Copy out each of the rows below without changing a single character.

=== THE RECORDS ===

===============

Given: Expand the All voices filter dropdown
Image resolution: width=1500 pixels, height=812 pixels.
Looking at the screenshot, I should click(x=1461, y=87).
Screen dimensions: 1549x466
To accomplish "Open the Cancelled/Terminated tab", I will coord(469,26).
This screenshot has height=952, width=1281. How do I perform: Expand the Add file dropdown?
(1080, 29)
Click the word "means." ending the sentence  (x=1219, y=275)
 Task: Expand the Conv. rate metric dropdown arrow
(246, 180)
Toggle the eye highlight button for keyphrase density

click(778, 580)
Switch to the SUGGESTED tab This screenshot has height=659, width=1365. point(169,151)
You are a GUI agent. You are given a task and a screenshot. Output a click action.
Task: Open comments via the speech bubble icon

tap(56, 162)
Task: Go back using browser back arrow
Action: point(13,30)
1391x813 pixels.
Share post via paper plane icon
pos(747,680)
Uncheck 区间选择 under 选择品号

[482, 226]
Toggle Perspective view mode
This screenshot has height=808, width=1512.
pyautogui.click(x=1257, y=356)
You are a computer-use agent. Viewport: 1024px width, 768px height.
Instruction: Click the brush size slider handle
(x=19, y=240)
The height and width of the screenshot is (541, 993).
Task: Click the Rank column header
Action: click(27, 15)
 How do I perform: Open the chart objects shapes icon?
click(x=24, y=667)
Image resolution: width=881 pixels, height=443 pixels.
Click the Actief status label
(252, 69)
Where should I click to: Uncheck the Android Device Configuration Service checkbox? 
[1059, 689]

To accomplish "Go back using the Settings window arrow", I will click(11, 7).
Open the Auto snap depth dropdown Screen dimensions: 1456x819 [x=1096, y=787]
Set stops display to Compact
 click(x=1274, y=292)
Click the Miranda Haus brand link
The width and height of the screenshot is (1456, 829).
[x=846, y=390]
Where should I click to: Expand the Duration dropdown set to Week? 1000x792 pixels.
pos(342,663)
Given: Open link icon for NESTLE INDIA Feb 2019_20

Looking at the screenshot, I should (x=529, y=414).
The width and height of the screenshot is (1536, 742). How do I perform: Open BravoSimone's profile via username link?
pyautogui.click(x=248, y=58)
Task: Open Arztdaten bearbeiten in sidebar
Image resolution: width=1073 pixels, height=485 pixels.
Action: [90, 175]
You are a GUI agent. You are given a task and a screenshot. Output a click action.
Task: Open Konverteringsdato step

===============

=== OUTPUT FOR THIS TASK ===
Given: Expand the All voices filter dropdown
Image resolution: width=1500 pixels, height=812 pixels.
Looking at the screenshot, I should click(x=1461, y=87).
Screen dimensions: 1549x466
To accomplish "Open the Cancelled/Terminated tab", I will coord(469,26).
This screenshot has height=952, width=1281. How do I perform: Expand the Add file dropdown?
(1080, 29)
Click the word "means." ending the sentence  (x=1219, y=275)
 Task: Expand the Conv. rate metric dropdown arrow
(246, 180)
Toggle the eye highlight button for keyphrase density

click(778, 580)
Switch to the SUGGESTED tab This screenshot has height=659, width=1365. point(169,151)
You are a GUI agent. You are given a task and a screenshot. Output a click action.
Task: Open comments via the speech bubble icon

tap(56, 162)
Task: Go back using browser back arrow
Action: point(13,30)
1391x813 pixels.
Share post via paper plane icon
pos(747,680)
Uncheck 区间选择 under 选择品号

[482, 226]
Toggle Perspective view mode
This screenshot has height=808, width=1512.
pyautogui.click(x=1257, y=356)
You are a computer-use agent. Viewport: 1024px width, 768px height.
Instruction: Click the brush size slider handle
(x=19, y=240)
The height and width of the screenshot is (541, 993).
Task: Click the Rank column header
Action: click(27, 15)
 How do I perform: Open the chart objects shapes icon?
click(x=24, y=667)
Image resolution: width=881 pixels, height=443 pixels.
Click the Actief status label
(252, 69)
Where should I click to: Uncheck the Android Device Configuration Service checkbox? 
[1059, 689]

To accomplish "Go back using the Settings window arrow", I will click(11, 7).
Open the Auto snap depth dropdown Screen dimensions: 1456x819 [x=1096, y=787]
Set stops display to Compact
 click(x=1274, y=292)
Click the Miranda Haus brand link
The width and height of the screenshot is (1456, 829).
[x=846, y=390]
Where should I click to: Expand the Duration dropdown set to Week? 1000x792 pixels.
pos(342,663)
Given: Open link icon for NESTLE INDIA Feb 2019_20

Looking at the screenshot, I should (x=529, y=414).
The width and height of the screenshot is (1536, 742). How do I perform: Open BravoSimone's profile via username link?
pyautogui.click(x=248, y=58)
Task: Open Arztdaten bearbeiten in sidebar
Image resolution: width=1073 pixels, height=485 pixels.
Action: [90, 175]
You are a GUI agent. You are given a task and a screenshot. Output a click action.
Task: Open Konverteringsdato step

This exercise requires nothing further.